The Hold on Campaign for Suicide Prevention uses the power of art to educate, connect, express, and heal; it is fiscally sponsored by From The Heart Productions. Its founder and director, Diane Kaufman, MD, is dedicated to transforming trauma and despair into life affirming creativity. Its services include community outreach, presentations on creativity and mental health; arts and healing workshops; visual art, song, and film creations for suicide prevention; and "Gifts of Hope" such as suicide prevention bracelets, pins, stickers, and artwork.

“The youth who took the time to answer the call of the contest to share their ideas—and do so creatively—on how to improve youth mental health are all heroes to me,” said Kaufman. “It's not easy to be open and vulnerable, to share about mental health, and especially about suicide.”

The top winners of the first annual “Create Resilience” contest are:

First place: "Look Both Ways,” a story by Sydney Chen, age 18, that “expresses an urgency felt by my seventh-grade self to be able to reach someone outside of her small, rural community who would at least try to have the capacity to understand and empathize with the depression that arose from a lack of understanding and acceptance of her Chinese heritage and cultural identity.”

Second place (tie): “Signal Lost, Signal Found,” an illustrated poem by Mahika Bhan, age 18, that “uses the metaphor of a radio to express what it feels like to live with mental health challenges: absorbing too much noise, feeling out of tune with the world, and falling into silence when it becomes too hard to speak.”

Second place (tie): “Hang in There!" a poem by Finley Waltz, age 15, which demonstrates that “Suicidal or not, having others care about you will help you in more ways than you know. I cannot count the amount of times my friends have saved my life without them even knowing it.”

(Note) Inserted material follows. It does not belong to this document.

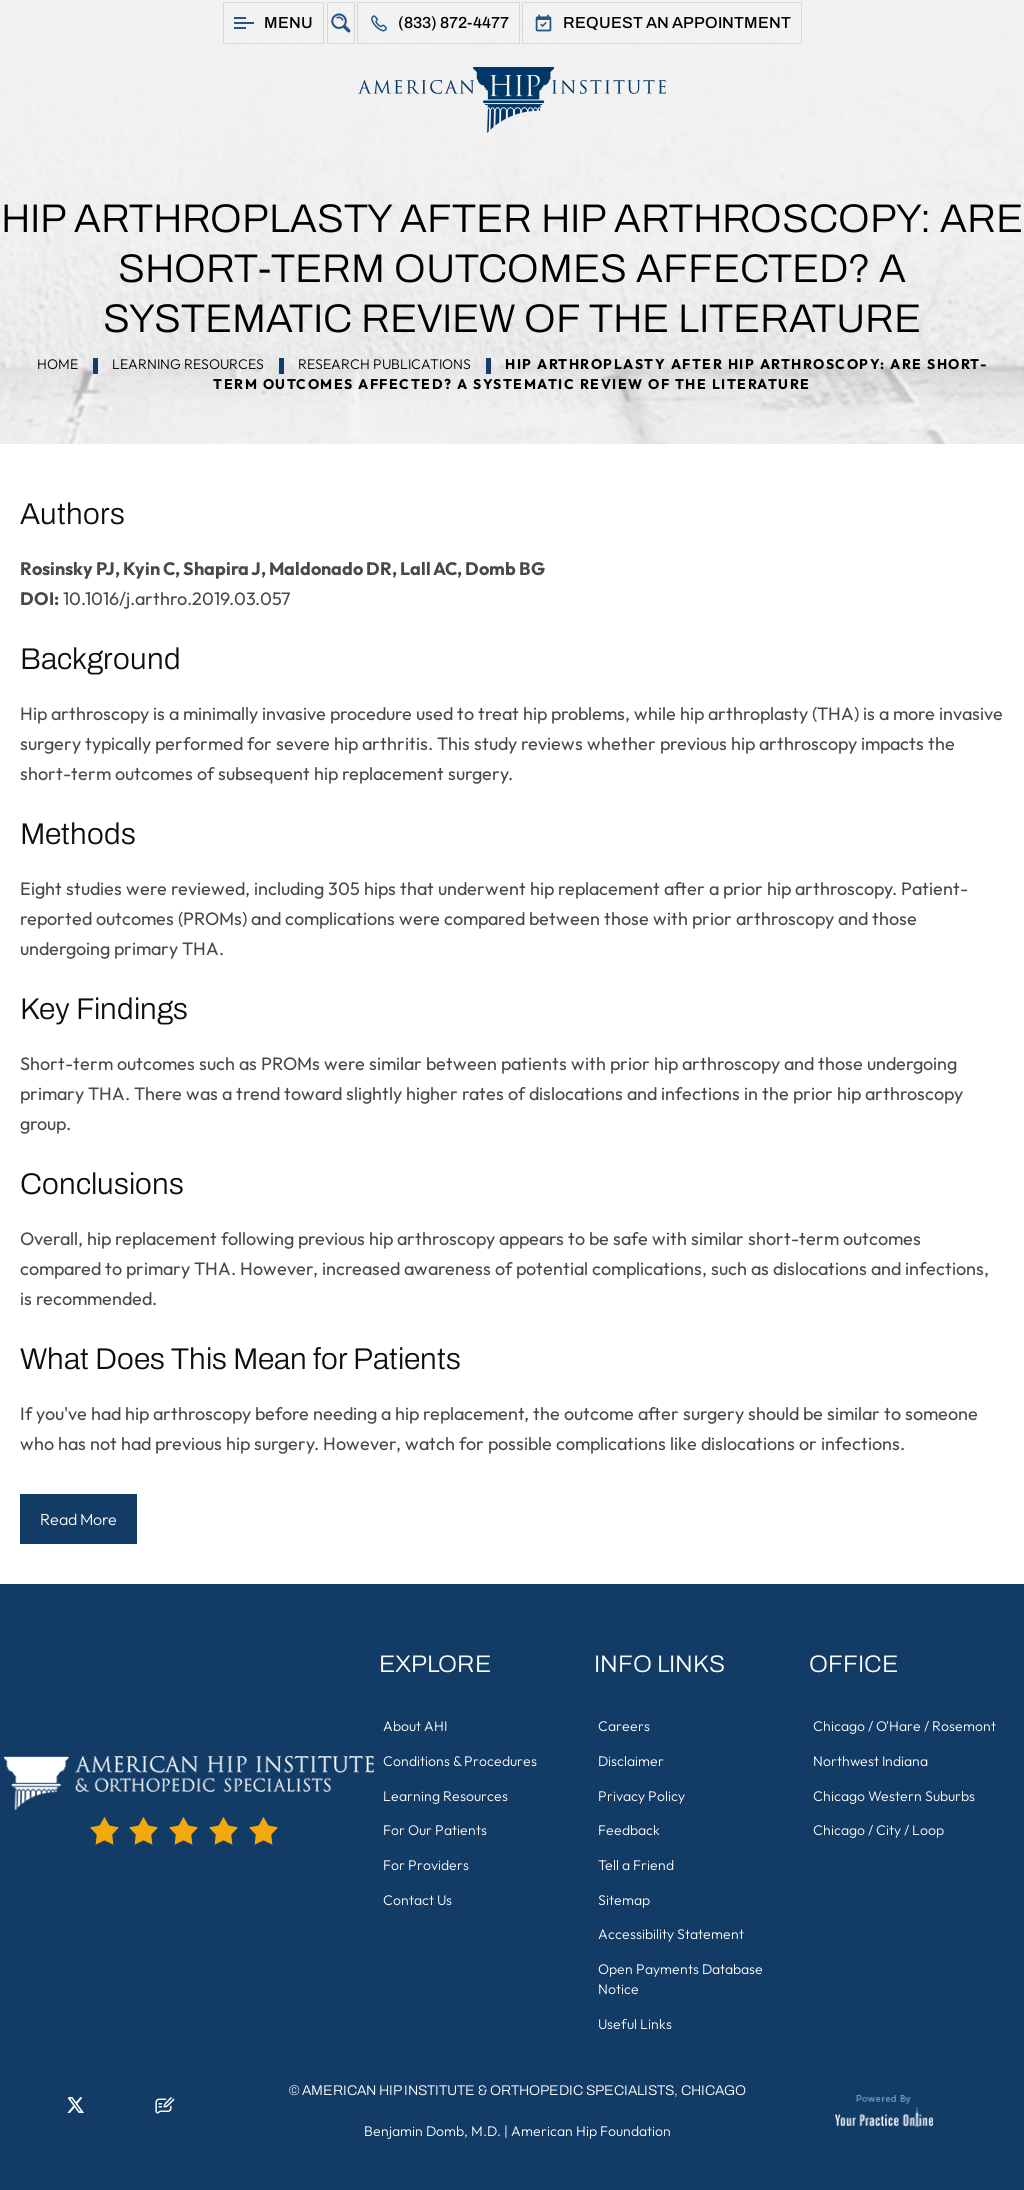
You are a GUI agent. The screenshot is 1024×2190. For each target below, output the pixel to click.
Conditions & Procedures (461, 1760)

Third place: “Comic Strip” by Lizzeth Martinez, age 20, is intended to convey “Feeling like you're completely alone is very overlooked as one of the root causes for depression, especially in young people. I've personally dealt with a lot of these hardships, but Superheroes were always a way for me to visualize ‘being different.”

You can view the winning submissions here.

“These youth responded because they know from their own lived experiences, be that their own or their friends, family, and society-at-large, how great a problem mental health and suicidal thoughts can be,” said Kaufman. “They want youth in distress to know they are not alone, that help is available, and that life is worth living. My goal is to make ‘Create Resilience’ an annual event, to attract donors in support of it, and to share it as a model project which can be scaled to all states across the USA.”

Kaufman is a poet, artist, humanism-in-medicine awardee, internationally award-winning lyricist, and retired child psychiatrist. She is a suicide attempt and suicide loss survivor with bipolar II disorder. In 2019, Kaufman received the Downstate Medical Center Alumni Association's Dr. Frank L. Babbott Award for distinguished service to both the medical profession and general community. In 2025, she received the Outstanding Achievement Award from the National Association for Poetry Therapy.

The “Create Resilience” contest was inspired by Kaufman’s essay, “If My Words Could Make a Difference,” which she wrote after learning about one of her young adult patient’s secret suicide attempt. The Oregon Council for Child & Adolescent Psychiatry awarded a grant to establish the "Create Resilience" Youth Art Contest. Blick Art Materials generously donated 4 gift certificates worth $25 in support of the contest.